What this task involves |
Revise the lines below so that every "GUI agent" becomes "screen agent", with everything else left unchanged.

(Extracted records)
=-=-=

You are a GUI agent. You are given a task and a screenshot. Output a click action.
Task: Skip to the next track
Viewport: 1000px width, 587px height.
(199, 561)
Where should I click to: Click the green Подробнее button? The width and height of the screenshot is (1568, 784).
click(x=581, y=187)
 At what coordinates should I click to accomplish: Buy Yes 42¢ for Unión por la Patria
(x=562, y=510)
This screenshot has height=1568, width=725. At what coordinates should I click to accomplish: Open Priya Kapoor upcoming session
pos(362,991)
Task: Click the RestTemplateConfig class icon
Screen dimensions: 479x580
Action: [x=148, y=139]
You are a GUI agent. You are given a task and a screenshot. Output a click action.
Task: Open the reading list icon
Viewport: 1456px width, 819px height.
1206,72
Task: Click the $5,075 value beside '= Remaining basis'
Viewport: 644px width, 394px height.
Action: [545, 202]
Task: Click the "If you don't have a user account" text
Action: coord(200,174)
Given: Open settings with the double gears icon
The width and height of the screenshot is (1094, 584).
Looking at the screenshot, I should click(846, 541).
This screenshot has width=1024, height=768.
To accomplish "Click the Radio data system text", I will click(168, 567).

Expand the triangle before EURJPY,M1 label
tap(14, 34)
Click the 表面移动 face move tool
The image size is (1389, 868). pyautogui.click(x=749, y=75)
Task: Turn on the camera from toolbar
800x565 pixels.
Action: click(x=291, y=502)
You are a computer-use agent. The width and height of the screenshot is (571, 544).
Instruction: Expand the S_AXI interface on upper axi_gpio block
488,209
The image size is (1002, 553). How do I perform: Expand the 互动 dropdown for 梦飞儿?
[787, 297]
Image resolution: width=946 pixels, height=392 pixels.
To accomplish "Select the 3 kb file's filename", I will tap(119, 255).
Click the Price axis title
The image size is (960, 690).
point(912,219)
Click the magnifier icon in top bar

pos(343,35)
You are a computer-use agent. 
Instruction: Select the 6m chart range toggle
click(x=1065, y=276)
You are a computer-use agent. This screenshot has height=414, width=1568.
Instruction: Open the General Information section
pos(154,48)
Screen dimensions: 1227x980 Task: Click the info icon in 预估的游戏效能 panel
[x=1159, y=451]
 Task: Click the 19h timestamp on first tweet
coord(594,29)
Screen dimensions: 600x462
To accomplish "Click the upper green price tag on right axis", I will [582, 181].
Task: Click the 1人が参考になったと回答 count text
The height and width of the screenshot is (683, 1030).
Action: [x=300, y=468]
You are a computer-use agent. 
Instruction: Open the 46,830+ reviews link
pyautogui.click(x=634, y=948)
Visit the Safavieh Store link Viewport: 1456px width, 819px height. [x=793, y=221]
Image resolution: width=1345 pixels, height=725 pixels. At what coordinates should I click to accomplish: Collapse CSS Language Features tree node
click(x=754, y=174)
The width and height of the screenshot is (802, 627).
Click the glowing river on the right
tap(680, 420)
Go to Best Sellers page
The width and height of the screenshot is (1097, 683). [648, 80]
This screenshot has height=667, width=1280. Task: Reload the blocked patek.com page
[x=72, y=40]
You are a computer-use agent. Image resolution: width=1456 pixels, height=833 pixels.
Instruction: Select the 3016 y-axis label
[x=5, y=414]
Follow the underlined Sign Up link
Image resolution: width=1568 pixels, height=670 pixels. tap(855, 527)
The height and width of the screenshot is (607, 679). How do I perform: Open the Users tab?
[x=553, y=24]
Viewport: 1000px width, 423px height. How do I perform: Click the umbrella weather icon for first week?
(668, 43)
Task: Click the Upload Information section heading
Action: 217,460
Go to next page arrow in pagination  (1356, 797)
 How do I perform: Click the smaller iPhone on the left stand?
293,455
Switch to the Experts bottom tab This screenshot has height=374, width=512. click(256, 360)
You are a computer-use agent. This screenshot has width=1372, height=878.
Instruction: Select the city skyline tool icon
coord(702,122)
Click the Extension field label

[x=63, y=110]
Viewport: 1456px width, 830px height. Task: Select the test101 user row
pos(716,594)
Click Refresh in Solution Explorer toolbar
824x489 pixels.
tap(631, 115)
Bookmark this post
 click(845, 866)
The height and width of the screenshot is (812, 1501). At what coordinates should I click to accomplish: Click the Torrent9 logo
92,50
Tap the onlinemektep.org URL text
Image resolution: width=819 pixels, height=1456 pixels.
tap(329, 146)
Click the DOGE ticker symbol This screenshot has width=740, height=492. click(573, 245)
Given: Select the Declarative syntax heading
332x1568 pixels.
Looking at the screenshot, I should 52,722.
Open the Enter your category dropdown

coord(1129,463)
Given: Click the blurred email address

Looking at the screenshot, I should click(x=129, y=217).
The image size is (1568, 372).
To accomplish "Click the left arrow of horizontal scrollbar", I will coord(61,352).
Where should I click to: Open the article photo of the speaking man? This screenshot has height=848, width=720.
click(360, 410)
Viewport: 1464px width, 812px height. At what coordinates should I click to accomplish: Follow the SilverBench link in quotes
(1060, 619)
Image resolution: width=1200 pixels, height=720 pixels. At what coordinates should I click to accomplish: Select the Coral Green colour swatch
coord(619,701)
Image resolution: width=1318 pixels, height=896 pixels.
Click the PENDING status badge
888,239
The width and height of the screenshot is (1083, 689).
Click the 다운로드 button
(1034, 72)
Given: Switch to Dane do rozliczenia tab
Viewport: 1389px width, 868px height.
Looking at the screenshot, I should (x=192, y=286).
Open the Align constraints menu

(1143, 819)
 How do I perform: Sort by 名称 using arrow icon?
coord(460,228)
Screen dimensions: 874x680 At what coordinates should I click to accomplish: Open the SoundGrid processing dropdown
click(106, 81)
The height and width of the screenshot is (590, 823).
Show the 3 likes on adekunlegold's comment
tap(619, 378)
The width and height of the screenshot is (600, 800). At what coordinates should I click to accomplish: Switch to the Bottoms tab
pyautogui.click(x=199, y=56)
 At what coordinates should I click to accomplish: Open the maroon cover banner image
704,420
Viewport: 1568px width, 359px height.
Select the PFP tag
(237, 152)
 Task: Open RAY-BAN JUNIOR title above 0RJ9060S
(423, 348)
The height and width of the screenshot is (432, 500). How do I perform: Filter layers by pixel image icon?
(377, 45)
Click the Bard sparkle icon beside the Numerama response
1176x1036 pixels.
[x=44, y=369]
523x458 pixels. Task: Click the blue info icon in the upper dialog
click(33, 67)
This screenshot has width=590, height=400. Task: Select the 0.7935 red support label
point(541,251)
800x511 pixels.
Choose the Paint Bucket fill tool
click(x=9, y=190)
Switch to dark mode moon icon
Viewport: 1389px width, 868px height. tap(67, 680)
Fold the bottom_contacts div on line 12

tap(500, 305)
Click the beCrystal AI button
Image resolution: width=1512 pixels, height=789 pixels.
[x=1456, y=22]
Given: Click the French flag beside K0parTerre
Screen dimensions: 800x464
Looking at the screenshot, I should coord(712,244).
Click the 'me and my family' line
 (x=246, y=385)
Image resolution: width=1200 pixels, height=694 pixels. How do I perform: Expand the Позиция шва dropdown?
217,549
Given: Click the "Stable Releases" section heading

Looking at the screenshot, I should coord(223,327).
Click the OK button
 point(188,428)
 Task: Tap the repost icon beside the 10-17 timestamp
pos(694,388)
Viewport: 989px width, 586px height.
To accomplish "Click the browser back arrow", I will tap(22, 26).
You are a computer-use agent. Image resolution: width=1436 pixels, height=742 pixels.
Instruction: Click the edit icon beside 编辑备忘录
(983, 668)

=-=-=

Solution to this exercise |
You are a screen agent. You are given a task and a screenshot. Output a click action.
Task: Skip to the next track
Viewport: 1000px width, 587px height.
(199, 561)
Where should I click to: Click the green Подробнее button? The width and height of the screenshot is (1568, 784).
click(x=581, y=187)
 At what coordinates should I click to accomplish: Buy Yes 42¢ for Unión por la Patria
(x=562, y=510)
This screenshot has height=1568, width=725. At what coordinates should I click to accomplish: Open Priya Kapoor upcoming session
pos(362,991)
Task: Click the RestTemplateConfig class icon
Screen dimensions: 479x580
Action: [x=148, y=139]
You are a screen agent. You are given a task and a screenshot. Output a click action.
Task: Open the reading list icon
Viewport: 1456px width, 819px height.
1206,72
Task: Click the $5,075 value beside '= Remaining basis'
Viewport: 644px width, 394px height.
Action: [545, 202]
Task: Click the "If you don't have a user account" text
Action: coord(200,174)
Given: Open settings with the double gears icon
The width and height of the screenshot is (1094, 584).
Looking at the screenshot, I should click(846, 541).
This screenshot has width=1024, height=768.
To accomplish "Click the Radio data system text", I will click(168, 567).

Expand the triangle before EURJPY,M1 label
tap(14, 34)
Click the 表面移动 face move tool
The image size is (1389, 868). pyautogui.click(x=749, y=75)
Task: Turn on the camera from toolbar
800x565 pixels.
Action: click(x=291, y=502)
You are a computer-use agent. The width and height of the screenshot is (571, 544).
Instruction: Expand the S_AXI interface on upper axi_gpio block
488,209
The image size is (1002, 553). How do I perform: Expand the 互动 dropdown for 梦飞儿?
[787, 297]
Image resolution: width=946 pixels, height=392 pixels.
To accomplish "Select the 3 kb file's filename", I will tap(119, 255).
Click the Price axis title
The image size is (960, 690).
point(912,219)
Click the magnifier icon in top bar

pos(343,35)
You are a computer-use agent. 
Instruction: Select the 6m chart range toggle
click(x=1065, y=276)
You are a computer-use agent. This screenshot has height=414, width=1568.
Instruction: Open the General Information section
pos(154,48)
Screen dimensions: 1227x980 Task: Click the info icon in 预估的游戏效能 panel
[x=1159, y=451]
 Task: Click the 19h timestamp on first tweet
coord(594,29)
Screen dimensions: 600x462
To accomplish "Click the upper green price tag on right axis", I will [582, 181].
Task: Click the 1人が参考になったと回答 count text
The height and width of the screenshot is (683, 1030).
Action: [x=300, y=468]
You are a computer-use agent. 
Instruction: Open the 46,830+ reviews link
pyautogui.click(x=634, y=948)
Visit the Safavieh Store link Viewport: 1456px width, 819px height. [x=793, y=221]
Image resolution: width=1345 pixels, height=725 pixels. At what coordinates should I click to accomplish: Collapse CSS Language Features tree node
click(x=754, y=174)
The width and height of the screenshot is (802, 627).
Click the glowing river on the right
tap(680, 420)
Go to Best Sellers page
The width and height of the screenshot is (1097, 683). [648, 80]
This screenshot has height=667, width=1280. Task: Reload the blocked patek.com page
[x=72, y=40]
You are a computer-use agent. Image resolution: width=1456 pixels, height=833 pixels.
Instruction: Select the 3016 y-axis label
[x=5, y=414]
Follow the underlined Sign Up link
Image resolution: width=1568 pixels, height=670 pixels. tap(855, 527)
The height and width of the screenshot is (607, 679). How do I perform: Open the Users tab?
[x=553, y=24]
Viewport: 1000px width, 423px height. How do I perform: Click the umbrella weather icon for first week?
(668, 43)
Task: Click the Upload Information section heading
Action: 217,460
Go to next page arrow in pagination  (1356, 797)
 How do I perform: Click the smaller iPhone on the left stand?
293,455
Switch to the Experts bottom tab This screenshot has height=374, width=512. click(256, 360)
You are a computer-use agent. This screenshot has width=1372, height=878.
Instruction: Select the city skyline tool icon
coord(702,122)
Click the Extension field label

[x=63, y=110]
Viewport: 1456px width, 830px height. Task: Select the test101 user row
pos(716,594)
Click Refresh in Solution Explorer toolbar
824x489 pixels.
tap(631, 115)
Bookmark this post
 click(845, 866)
The height and width of the screenshot is (812, 1501). At what coordinates should I click to accomplish: Click the Torrent9 logo
92,50
Tap the onlinemektep.org URL text
Image resolution: width=819 pixels, height=1456 pixels.
tap(329, 146)
Click the DOGE ticker symbol This screenshot has width=740, height=492. click(573, 245)
Given: Select the Declarative syntax heading
332x1568 pixels.
Looking at the screenshot, I should 52,722.
Open the Enter your category dropdown

coord(1129,463)
Given: Click the blurred email address

Looking at the screenshot, I should click(x=129, y=217).
The image size is (1568, 372).
To accomplish "Click the left arrow of horizontal scrollbar", I will coord(61,352).
Where should I click to: Open the article photo of the speaking man? This screenshot has height=848, width=720.
click(360, 410)
Viewport: 1464px width, 812px height. At what coordinates should I click to accomplish: Follow the SilverBench link in quotes
(1060, 619)
Image resolution: width=1200 pixels, height=720 pixels. At what coordinates should I click to accomplish: Select the Coral Green colour swatch
coord(619,701)
Image resolution: width=1318 pixels, height=896 pixels.
Click the PENDING status badge
888,239
The width and height of the screenshot is (1083, 689).
Click the 다운로드 button
(1034, 72)
Given: Switch to Dane do rozliczenia tab
Viewport: 1389px width, 868px height.
Looking at the screenshot, I should (x=192, y=286).
Open the Align constraints menu

(1143, 819)
 How do I perform: Sort by 名称 using arrow icon?
coord(460,228)
Screen dimensions: 874x680 At what coordinates should I click to accomplish: Open the SoundGrid processing dropdown
click(106, 81)
The height and width of the screenshot is (590, 823).
Show the 3 likes on adekunlegold's comment
tap(619, 378)
The width and height of the screenshot is (600, 800). At what coordinates should I click to accomplish: Switch to the Bottoms tab
pyautogui.click(x=199, y=56)
 At what coordinates should I click to accomplish: Open the maroon cover banner image
704,420
Viewport: 1568px width, 359px height.
Select the PFP tag
(237, 152)
 Task: Open RAY-BAN JUNIOR title above 0RJ9060S
(423, 348)
The height and width of the screenshot is (432, 500). How do I perform: Filter layers by pixel image icon?
(377, 45)
Click the Bard sparkle icon beside the Numerama response
1176x1036 pixels.
[x=44, y=369]
523x458 pixels. Task: Click the blue info icon in the upper dialog
click(33, 67)
This screenshot has width=590, height=400. Task: Select the 0.7935 red support label
point(541,251)
800x511 pixels.
Choose the Paint Bucket fill tool
click(x=9, y=190)
Switch to dark mode moon icon
Viewport: 1389px width, 868px height. tap(67, 680)
Fold the bottom_contacts div on line 12

tap(500, 305)
Click the beCrystal AI button
Image resolution: width=1512 pixels, height=789 pixels.
[x=1456, y=22]
Given: Click the French flag beside K0parTerre
Screen dimensions: 800x464
Looking at the screenshot, I should coord(712,244).
Click the 'me and my family' line
 (x=246, y=385)
Image resolution: width=1200 pixels, height=694 pixels. How do I perform: Expand the Позиция шва dropdown?
217,549
Given: Click the "Stable Releases" section heading

Looking at the screenshot, I should coord(223,327).
Click the OK button
 point(188,428)
 Task: Tap the repost icon beside the 10-17 timestamp
pos(694,388)
Viewport: 989px width, 586px height.
To accomplish "Click the browser back arrow", I will tap(22, 26).
You are a computer-use agent. Image resolution: width=1436 pixels, height=742 pixels.
Instruction: Click the edit icon beside 编辑备忘录
(983, 668)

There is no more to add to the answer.